Solche kleinen Freuden können wir in diesen Tagen gut gebrauchen. Das Wetter ist wechselweise kalt oder nass, die Tage sind kurz und die dunklen Stunden überwiegen die hellen. Da tut ein bisschen Licht gut. Mehr noch als der Winter lasten die bedrückenden Nachrichten aus aller Welt auf der Seele. Die Kriege im Gazastreifen, in der Ukraine und an so vielen anderen Orten der Welt. Die Sorgen um das Klima, die auch die Konferenz in Dubai kaum mildern wird. Dazu der Streit um den Haushalt unseres Landes. Die Frage, was Priorität hat, ob der Rotstift beim allgemeinen Wohlstand oder bei den Bedürftigen angesetzt wird. Oder der Streit um das Thema Migration.
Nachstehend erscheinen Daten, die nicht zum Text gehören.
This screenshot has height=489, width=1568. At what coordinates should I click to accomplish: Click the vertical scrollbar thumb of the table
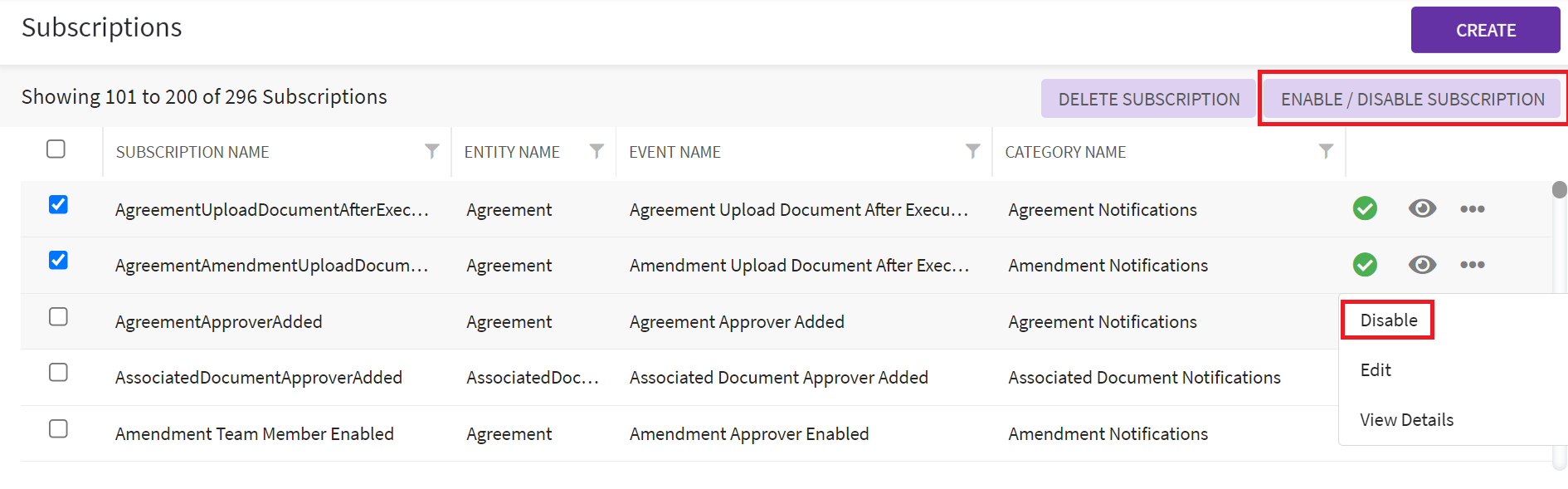pyautogui.click(x=1559, y=190)
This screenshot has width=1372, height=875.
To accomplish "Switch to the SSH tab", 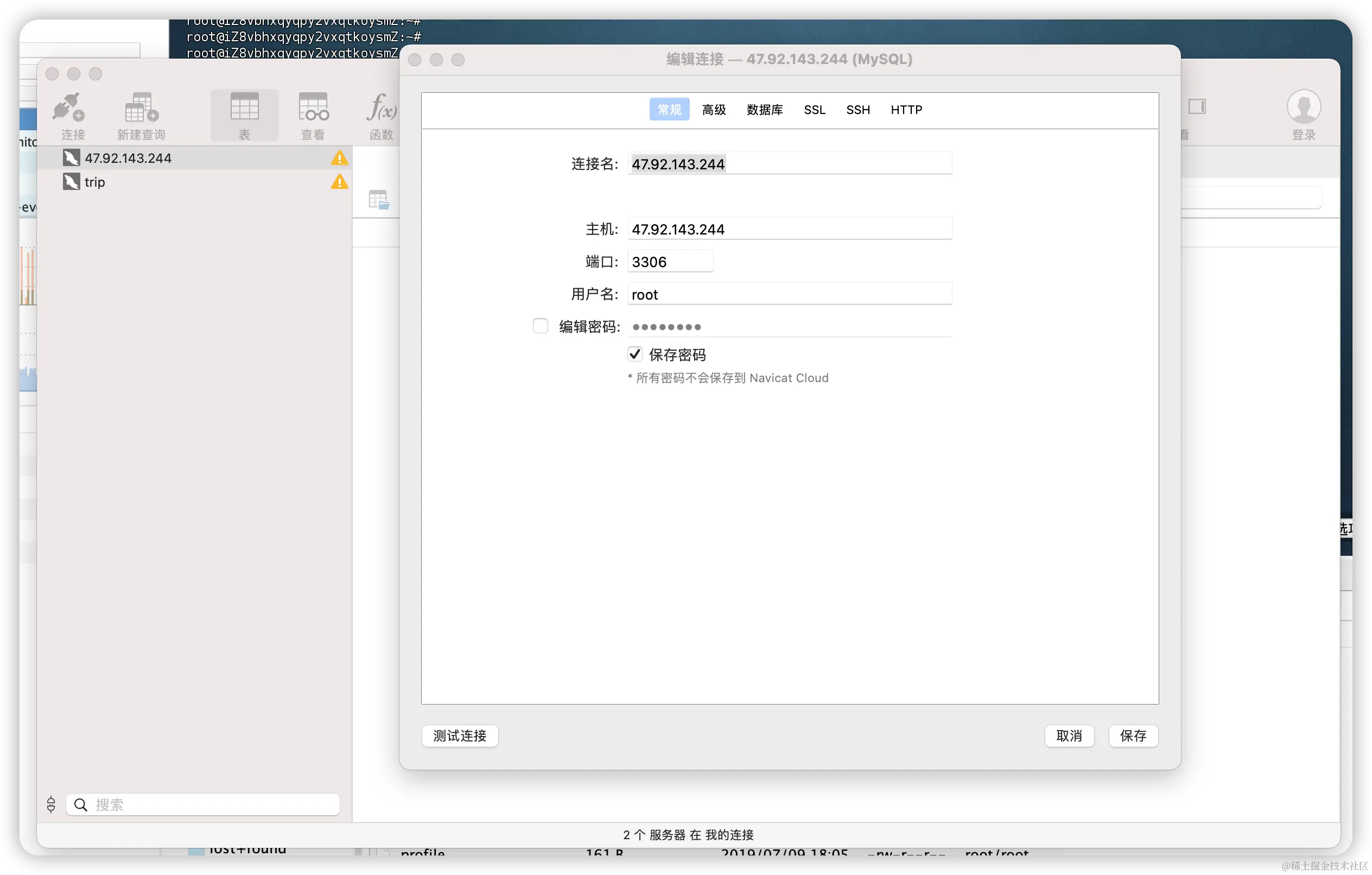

In einer Zeit, in der der Zusammenhalt zwischen Menschen immer mehr verloren zu gehen scheint, sind Zeichen der Verbundenheit besonders wertvoll. Wo uns von anderen Menschen das Herz gewärmt wird, fällt es uns vielleicht ein bisschen leichter, ein weiches und weites Herz zu zeigen. Ein weites Herz wie das des Bischofs von Myra, der sein Erbe an die Armen verschenkte. Für ihn waren die Prioritäten klar. So klar, wie sie auch in der Bibel festgehalten sind: Gerechtigkeit in einem Volk gibt es nur dann, wenn auch den Schwachen und Bedürftigen Gerechtigkeit widerfährt.

„Machet die Tore weit und die Türen in der Welt hoch, dass der König der Ehre einziehe.“ Wegen dieser Zeilen ist der 24ste Psalm für Christen zum Adventspsalm geworden. Jesus Christus ist der König der Ehre, auf dessen Ankunft wir uns im Advent vorbereiten. Er hat später gesagt: „Was ihr getan habt, einem von diesen meinen geringsten Geschwistern, das habt ihr mir getan.“ Konkret meint er, dass Hungrige gespeist, Nackte gekleidet und Fremde aufgenommen wurden.

„Machet die Tore weit“ ist das Gegenteil von „Macht die Grenzen dicht“. Und es ist kein Zufall, dass mit dem 1. Advent die großen Spendenaktionen der evangelischen und der katholischen Kirche anlaufen: „Brot für die Welt“ und „Adveniat“. In diesem Zusammenhang ist es ein schönes Zeichen, dass Familien aus unserer Unterstufe eine Bastelaktion zu Gunsten unserer Patenkinder in Äthiopien und Haiti durchgeführt haben: Darmi Gelgelo und Wadley Occean. Über 200 „Sorgenwürmer“ wurden gehäkelt; die Hälfte für einen hiesigen Hotelbetrieb, der damit die Gäste zu Weihnachten erfreuen wird, die anderen werden bei unseren Weihnachtskonzerten verkauft. Auch diese Patenschaft ist ein Zeichen der Verbundenheit und mehr als nur eine kleine Freude.

Lassen wir uns vom Geist des Advents anstecken. Erfreuen wir einander mit kleinen Freuden. Und öffnen wir unsere Herzen für die Menschen in Not. Dass wir unseren Wohlstand nicht engherzig verteidigen, sondern großzügig teilen.